Text and element pointing records:

:::::

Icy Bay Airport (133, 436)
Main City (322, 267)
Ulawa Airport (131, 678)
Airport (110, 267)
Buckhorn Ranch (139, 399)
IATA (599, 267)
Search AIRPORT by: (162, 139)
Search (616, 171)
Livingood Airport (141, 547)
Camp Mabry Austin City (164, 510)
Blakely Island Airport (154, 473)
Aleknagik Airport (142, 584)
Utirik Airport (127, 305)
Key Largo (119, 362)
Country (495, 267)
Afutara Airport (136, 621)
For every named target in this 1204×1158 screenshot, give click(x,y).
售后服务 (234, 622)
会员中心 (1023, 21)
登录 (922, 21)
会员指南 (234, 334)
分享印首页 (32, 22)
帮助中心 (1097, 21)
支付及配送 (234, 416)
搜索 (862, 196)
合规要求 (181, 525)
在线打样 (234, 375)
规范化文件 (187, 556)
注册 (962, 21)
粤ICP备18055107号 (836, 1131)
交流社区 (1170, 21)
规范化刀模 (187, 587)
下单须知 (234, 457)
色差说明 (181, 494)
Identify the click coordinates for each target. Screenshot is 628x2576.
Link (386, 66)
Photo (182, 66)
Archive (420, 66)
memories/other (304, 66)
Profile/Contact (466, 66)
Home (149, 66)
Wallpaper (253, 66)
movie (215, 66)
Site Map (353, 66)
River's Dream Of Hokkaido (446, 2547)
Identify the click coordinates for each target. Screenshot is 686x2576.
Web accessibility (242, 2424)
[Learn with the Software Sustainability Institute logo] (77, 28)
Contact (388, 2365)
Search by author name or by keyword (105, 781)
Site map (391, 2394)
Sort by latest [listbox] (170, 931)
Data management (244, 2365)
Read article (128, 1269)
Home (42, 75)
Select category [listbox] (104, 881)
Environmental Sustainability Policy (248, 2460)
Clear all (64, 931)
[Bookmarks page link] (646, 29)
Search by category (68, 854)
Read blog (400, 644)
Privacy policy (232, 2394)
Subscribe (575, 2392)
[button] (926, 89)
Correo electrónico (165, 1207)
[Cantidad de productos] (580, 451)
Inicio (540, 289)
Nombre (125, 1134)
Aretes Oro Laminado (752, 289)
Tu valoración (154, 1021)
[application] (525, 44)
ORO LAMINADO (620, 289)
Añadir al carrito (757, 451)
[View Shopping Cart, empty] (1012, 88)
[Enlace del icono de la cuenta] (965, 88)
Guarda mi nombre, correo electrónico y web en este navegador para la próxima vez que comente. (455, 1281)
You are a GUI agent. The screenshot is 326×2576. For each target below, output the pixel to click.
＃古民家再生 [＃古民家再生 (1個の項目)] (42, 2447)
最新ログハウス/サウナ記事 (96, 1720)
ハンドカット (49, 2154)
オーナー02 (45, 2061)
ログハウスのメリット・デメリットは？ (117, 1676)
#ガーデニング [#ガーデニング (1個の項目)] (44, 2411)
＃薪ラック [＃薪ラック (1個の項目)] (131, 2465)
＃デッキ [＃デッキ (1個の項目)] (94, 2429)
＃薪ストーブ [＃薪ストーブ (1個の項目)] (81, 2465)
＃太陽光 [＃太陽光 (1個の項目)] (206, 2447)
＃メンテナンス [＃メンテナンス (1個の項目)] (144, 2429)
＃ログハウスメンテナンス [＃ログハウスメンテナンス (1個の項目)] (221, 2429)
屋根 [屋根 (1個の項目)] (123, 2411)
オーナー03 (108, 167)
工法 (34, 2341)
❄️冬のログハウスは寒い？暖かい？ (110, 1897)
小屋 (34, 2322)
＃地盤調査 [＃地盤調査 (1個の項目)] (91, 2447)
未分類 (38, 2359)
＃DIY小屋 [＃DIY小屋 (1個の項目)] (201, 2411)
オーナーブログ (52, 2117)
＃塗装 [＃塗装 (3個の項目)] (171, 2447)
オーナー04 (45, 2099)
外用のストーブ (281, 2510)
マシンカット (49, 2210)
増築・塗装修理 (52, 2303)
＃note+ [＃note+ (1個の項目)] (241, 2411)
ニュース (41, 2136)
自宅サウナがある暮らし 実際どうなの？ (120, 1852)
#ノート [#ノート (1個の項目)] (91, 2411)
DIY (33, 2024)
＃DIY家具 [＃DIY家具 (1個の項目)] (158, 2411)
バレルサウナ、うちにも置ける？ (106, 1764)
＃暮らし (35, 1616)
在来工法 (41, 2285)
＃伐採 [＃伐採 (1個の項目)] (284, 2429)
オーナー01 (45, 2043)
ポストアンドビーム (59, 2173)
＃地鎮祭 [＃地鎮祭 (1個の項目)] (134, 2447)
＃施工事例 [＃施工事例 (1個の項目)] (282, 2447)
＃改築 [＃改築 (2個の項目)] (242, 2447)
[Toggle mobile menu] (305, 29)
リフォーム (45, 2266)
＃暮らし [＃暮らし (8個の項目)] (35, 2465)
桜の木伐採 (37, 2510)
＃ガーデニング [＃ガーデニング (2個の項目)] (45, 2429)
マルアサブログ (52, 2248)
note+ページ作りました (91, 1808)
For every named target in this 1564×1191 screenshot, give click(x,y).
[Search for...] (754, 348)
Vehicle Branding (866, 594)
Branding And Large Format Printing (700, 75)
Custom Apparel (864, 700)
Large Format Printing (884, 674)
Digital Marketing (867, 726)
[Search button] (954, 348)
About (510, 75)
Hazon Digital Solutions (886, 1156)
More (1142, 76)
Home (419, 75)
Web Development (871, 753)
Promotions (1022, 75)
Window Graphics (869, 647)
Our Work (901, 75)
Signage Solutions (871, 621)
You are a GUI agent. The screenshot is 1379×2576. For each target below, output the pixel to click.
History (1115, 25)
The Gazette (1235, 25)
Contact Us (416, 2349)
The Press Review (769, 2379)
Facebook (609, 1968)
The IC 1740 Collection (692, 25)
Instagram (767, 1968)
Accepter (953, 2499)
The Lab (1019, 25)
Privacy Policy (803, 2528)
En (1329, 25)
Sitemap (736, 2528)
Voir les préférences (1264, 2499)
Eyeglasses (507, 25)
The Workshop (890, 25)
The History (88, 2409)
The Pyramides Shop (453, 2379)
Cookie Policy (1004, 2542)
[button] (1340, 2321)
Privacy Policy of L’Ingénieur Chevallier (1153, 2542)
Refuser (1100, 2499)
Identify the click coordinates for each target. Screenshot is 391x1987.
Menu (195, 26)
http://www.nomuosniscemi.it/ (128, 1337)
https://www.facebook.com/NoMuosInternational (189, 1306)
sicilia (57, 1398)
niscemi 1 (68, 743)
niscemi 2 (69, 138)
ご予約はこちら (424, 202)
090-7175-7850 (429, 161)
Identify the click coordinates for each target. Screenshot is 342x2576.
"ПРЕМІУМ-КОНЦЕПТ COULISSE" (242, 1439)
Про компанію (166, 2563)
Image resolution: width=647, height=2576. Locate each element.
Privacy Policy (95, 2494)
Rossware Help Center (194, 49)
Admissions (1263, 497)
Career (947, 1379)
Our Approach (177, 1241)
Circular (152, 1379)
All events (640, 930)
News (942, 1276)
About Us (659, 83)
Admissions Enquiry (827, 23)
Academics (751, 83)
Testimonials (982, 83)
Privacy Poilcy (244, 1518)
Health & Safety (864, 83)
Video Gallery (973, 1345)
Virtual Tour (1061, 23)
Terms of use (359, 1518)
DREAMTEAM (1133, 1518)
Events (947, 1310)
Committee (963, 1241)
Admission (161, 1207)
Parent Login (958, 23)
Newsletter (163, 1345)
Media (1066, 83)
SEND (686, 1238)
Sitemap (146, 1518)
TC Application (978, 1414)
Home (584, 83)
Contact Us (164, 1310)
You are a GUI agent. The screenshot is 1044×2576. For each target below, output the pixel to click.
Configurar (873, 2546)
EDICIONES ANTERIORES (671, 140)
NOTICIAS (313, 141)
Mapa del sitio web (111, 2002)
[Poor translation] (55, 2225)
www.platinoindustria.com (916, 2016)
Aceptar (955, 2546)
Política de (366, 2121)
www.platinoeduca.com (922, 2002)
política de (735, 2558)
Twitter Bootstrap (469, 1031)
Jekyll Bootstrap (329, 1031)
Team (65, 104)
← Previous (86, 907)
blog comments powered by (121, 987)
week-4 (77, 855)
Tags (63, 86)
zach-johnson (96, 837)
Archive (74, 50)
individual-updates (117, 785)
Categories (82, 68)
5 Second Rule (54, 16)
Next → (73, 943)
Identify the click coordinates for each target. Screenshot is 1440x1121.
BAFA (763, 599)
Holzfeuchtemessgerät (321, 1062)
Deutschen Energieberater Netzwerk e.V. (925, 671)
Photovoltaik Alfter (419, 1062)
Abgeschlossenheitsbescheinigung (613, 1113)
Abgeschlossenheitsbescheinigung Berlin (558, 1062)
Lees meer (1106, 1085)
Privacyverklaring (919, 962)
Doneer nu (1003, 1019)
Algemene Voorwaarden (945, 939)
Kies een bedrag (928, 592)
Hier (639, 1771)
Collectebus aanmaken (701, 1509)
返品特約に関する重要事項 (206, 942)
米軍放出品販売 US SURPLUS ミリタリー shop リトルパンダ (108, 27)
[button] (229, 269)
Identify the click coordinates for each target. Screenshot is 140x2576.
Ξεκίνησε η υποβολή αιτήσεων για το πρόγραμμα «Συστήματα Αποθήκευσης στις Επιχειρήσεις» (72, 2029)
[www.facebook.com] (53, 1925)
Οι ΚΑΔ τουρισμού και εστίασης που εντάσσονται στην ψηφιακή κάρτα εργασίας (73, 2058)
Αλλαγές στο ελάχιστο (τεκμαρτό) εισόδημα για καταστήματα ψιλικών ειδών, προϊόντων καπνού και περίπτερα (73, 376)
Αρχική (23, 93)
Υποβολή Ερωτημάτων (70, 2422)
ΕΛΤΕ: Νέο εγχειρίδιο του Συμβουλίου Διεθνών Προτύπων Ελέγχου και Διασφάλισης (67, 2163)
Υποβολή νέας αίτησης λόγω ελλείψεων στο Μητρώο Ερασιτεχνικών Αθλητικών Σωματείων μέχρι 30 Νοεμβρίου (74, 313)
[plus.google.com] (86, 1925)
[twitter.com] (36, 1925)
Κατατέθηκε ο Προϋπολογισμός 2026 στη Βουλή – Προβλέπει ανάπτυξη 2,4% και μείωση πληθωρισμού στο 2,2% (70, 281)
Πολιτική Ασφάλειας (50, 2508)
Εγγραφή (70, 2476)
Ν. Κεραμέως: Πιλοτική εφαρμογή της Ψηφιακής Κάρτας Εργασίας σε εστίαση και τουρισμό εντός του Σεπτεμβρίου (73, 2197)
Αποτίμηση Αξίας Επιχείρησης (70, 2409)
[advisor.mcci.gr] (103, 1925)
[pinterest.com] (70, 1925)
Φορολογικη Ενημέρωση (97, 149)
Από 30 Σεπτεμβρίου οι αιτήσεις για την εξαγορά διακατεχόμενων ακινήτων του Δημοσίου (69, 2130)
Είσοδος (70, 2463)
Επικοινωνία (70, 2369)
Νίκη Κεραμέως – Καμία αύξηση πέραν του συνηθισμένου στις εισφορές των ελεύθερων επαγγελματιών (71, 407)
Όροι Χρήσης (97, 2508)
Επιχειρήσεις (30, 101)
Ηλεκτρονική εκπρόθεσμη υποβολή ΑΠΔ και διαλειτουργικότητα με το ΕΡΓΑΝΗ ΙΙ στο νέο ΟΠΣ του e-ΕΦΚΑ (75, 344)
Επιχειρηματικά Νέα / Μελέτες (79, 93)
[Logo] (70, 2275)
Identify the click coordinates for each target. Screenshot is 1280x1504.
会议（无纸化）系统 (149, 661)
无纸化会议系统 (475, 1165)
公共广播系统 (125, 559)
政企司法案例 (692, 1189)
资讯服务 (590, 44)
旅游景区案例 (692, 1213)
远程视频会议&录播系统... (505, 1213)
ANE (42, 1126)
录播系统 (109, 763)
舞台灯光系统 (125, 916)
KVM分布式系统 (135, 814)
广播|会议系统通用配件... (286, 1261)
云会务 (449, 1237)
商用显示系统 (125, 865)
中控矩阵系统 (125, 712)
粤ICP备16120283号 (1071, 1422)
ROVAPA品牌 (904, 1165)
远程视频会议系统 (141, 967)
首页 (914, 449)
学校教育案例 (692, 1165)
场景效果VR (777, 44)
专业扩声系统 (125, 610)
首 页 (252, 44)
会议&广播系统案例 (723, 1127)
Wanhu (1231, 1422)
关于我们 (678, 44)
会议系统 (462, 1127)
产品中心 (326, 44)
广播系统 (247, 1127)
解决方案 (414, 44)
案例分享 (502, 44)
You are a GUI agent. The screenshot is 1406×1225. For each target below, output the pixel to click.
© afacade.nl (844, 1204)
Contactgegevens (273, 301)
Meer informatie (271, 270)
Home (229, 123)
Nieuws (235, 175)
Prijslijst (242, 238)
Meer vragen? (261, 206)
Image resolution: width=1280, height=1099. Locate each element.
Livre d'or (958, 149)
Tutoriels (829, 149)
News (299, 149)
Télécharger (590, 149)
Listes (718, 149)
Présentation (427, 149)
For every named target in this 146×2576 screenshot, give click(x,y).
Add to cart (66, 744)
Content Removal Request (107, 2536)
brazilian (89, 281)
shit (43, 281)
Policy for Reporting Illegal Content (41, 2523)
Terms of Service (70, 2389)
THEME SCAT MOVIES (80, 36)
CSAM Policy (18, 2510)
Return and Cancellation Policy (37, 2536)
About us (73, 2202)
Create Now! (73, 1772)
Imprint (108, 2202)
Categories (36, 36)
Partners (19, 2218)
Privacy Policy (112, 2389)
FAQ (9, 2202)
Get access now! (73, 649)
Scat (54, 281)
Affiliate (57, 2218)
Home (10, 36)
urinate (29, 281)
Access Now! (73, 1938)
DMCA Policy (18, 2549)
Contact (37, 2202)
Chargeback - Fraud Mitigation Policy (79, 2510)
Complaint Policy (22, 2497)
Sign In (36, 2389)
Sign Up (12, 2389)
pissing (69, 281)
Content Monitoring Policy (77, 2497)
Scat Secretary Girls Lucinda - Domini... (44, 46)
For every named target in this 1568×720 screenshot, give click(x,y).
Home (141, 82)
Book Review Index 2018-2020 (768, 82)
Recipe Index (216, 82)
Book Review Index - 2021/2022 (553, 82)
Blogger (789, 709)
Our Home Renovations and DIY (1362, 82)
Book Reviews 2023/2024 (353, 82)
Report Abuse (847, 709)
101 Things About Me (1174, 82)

:::::

EXERCISE REQUIREMENTS:
Can you write out again every line from the one that contains "支付及配送 (234, 416)" through the one that contains "Wallpaper (253, 66)", inclusive, scaling each coordinate in the answers by 2.1 and rounding to whole numbers with halves going up? Leave all other text in those lines unchanged.

RESULT OF THE TASK:
支付及配送 (491, 874)
搜索 (1810, 412)
合规要求 (380, 1103)
在线打样 (491, 788)
规范化文件 (393, 1168)
注册 (2020, 44)
粤ICP备18055107号 (1756, 2375)
交流社区 (2457, 44)
规范化刀模 (393, 1233)
下单须知 (491, 960)
色差说明 (380, 1037)
Identify the click coordinates for each target. Screenshot is 628x2576.
Link (811, 139)
Photo (382, 139)
Archive (882, 139)
memories/other (638, 139)
Profile/Contact (979, 139)
Home (313, 139)
Wallpaper (531, 139)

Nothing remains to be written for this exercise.